Domenica, sempre secondo EMG, Renzi avrebbe ottenuto un risultato sostanzialmente identico fra gli elettori istruiti e meno istruiti, sfiorando il 41% in entrambe le fasce. Diversamente, Forza Italia overperforma fra i meno istruiti (20,3) rispetto ai più istruiti (12,6), come la Lega (7,5 e 4,6); all’opposto altri partiti, M5S in testa, vengono premiati soprattutto dagli elettori che hanno studiato di più (vale appunto per il Movimento di Grillo, che passa dal 18,7 al 24,2%, ma anche per Tsipras, dal 2,5 al 5,9)
Professione
Alle Politiche dell’anno scorso, il Pd era riuscito a overperformare solo tra i pensionati, con un ragguardevole 37%, mentre era sotto la media – spesso battuto dal Movimento 5 Stelle – in quasi tutte le categorie produttive o comunque più esposte ai cambiamenti sociali (fra i disoccupati perdeva contro Grillo 13 a 40, fra autonomi e imprenditori 13 a 44, fra gli operai 20 a 38, fra i dipendenti privati 22 a 34).

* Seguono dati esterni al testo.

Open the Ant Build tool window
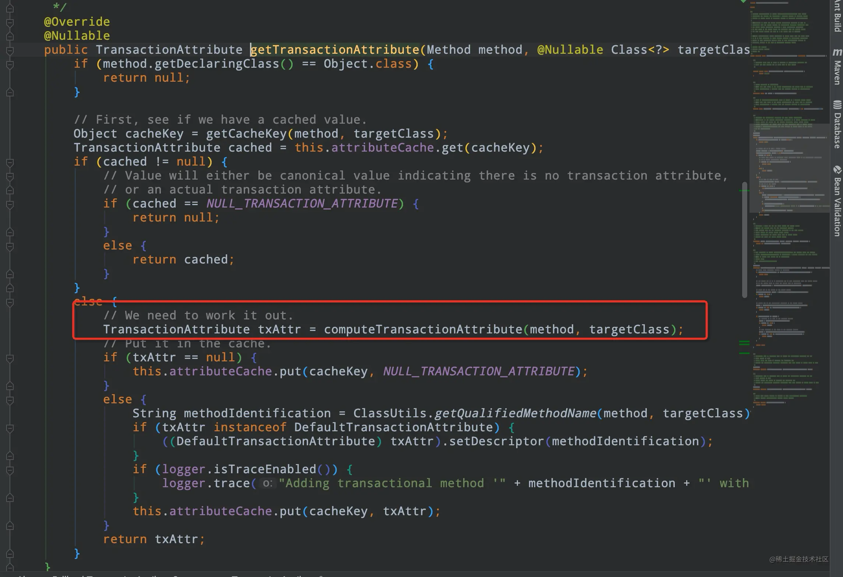843x577 pixels. click(837, 17)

Stavolta le cose cambiano, se guardiamo ai segmenti professionali individuati da EMG, perché Renzi vince in tutte le categorie, incluse quelle storicamente ostiche per il centrosinistra – come i lavoratori autonomi, con il 30,7% contro il 25,1 di Grillo e il 18,5 di Berlusconi -. E inoltre «ruba» al Cavaliere la consolidata preminenza sul voto delle casalinghe (41,6 a 21,9, con Grillo terzo al 17,8) presso le quali soltanto un anno fa era stato quasi doppiato, secondo Lapolis, 33% a 19.
In conclusione
Il Partito Democratico di Renzi che esce dal suo primo test elettorale è insomma un partito trasversale, non soltanto geograficamente – come abbiamo evidenziato qui – ma anche socialmente, in grado di intercettare il consenso del blocco storico della sinistra nell’Italia centrale come quello dei moderati del Lombardo-Veneto e della provincia piemontese, convincendo – seppur con dimensioni alquanto diverse – lavoratori autonomi e casalinghe, pensionati e studenti. Per la prima volta nella Seconda repubblica, poi, le donne hanno preferito un partito del centrosinistra (il 43,6% dell’elettorato femminile ha scelto il Pd) ribaltando l’equilibrio ormai consolidatissimo che le vedeva premiare il centrodestra.
Ora resta da capire che cosa farà Matteo Renzi di questo capitale enorme, augurandogli di essere consapevole che nel Paese che in un battito d’ali ha archiviato Monti e poi Letta, che da un’elezione all’altra sceglie Berlusconi, poi Grillo, poi Renzi l’adagio Sic transit gloria mundi non è un monito: è un dato acquisito.